▸ **What this task involves**:
Check the listing that follows and work out how many lines include "agent". The reply is that number alone.

━━━━━━━━━━━━━━━━

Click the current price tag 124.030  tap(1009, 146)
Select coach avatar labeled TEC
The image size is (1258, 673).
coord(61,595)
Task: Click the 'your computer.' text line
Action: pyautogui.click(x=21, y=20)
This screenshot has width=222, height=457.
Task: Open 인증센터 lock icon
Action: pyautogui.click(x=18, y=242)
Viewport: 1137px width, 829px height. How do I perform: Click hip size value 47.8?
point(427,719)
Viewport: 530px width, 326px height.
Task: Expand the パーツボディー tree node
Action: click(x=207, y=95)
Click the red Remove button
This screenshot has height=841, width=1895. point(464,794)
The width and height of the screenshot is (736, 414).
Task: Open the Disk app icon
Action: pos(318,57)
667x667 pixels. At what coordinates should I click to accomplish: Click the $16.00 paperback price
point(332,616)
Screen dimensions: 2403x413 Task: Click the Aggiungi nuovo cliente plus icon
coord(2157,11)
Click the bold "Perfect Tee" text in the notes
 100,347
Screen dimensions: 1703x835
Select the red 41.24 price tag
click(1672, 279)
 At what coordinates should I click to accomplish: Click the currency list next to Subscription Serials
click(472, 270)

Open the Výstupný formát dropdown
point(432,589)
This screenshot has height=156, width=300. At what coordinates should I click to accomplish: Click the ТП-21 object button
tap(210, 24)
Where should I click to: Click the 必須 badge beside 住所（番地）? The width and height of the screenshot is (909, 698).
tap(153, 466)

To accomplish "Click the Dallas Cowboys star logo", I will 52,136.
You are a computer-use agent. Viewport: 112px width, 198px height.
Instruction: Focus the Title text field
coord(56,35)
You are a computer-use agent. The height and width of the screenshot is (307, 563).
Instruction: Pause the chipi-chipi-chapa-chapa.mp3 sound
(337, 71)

━━━━━━━━━━━━━━━━

▸ **Exercise answer**:
2